|I stand corrected but refer here: http://en.wikipedia.org/wiki/Plural... and this paragraph in particular:|
The English plural of virus is viruses, not viri. In most speaking communities this is non-controversial and speakers would not attempt to use the non-standard plural in -i. However, in computer enthusiast circles in the late 20th century and early 21st, the non-standard viri form (sometimes even virii) was well-attested, generally in the context of computer viruses. This has been attributed by commentators such as Tom Christiansen to a tendency among technical writers to favor Latin or Greek plurals over English ones when both are common (e.g. choosing indices over indexes) and a general tendency to introduce non-standard plural forms (e.g. VAXen, emacsen as the plurals of VAX and emacs, respectively).
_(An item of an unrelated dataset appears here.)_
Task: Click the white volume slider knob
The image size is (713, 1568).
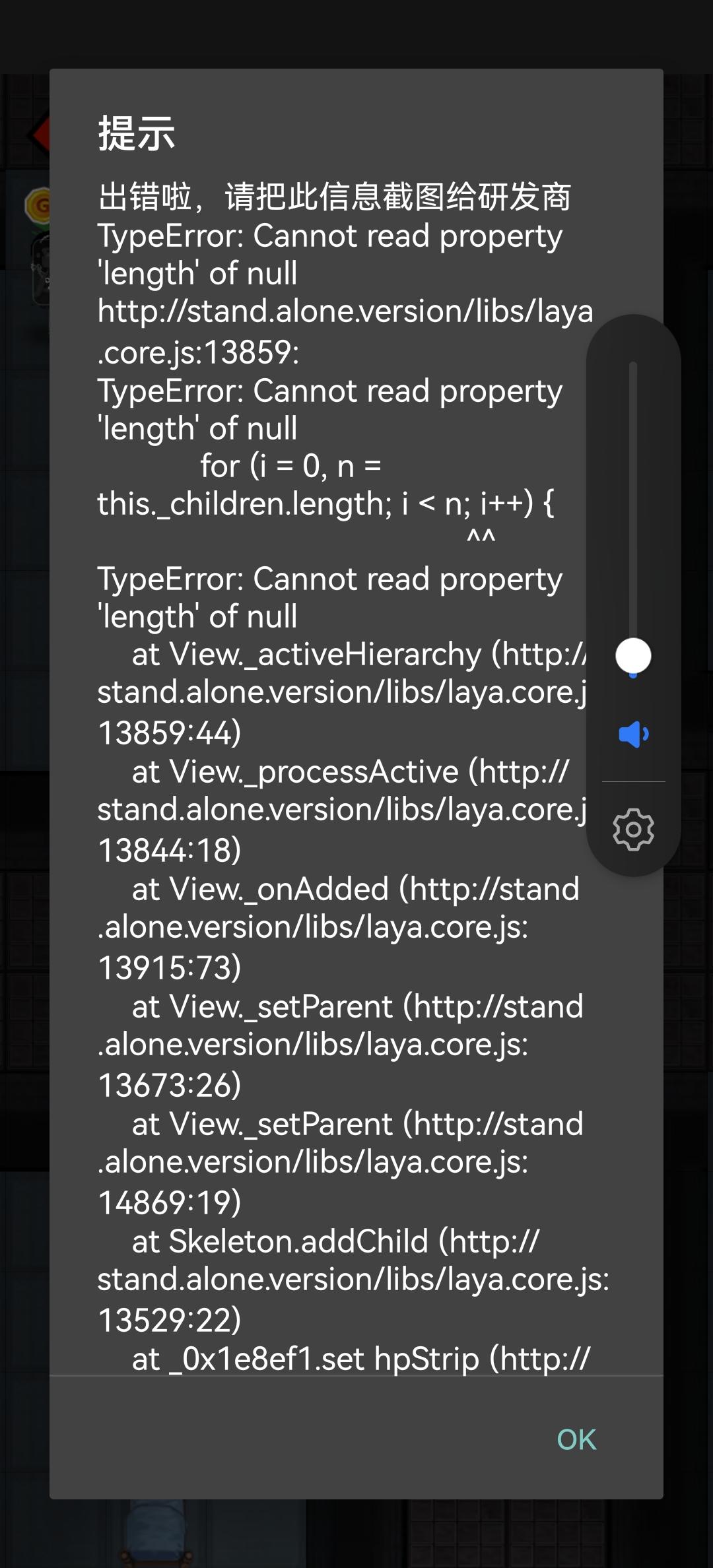Action: click(633, 655)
While the number of users employing these non-standard plural forms of virus was always a proportionally small percentage of the English-speaking population, the variation was notable because it coincided with the growth of the internet, a medium on which its users were for a time over-represented. As the distribution of internet users shifted to be more representative of the population as a whole during the 2000s, the non-standard forms saw decline in usage. A tendency towards prescriptivism in the computer enthusiast community, combined with the growing awareness that viri and virii are not etymologically supported plural forms, also played a part.
Nonetheless, the question of what the Latin plural of virus would have been turns out not to be straightforward, as no plural form is attested in extant Latin literature. Furthermore, its unusual status as a neuter noun ending in -us apparently not of Greek origin obscures its morphology, making guesses about how it should have been declined difficult.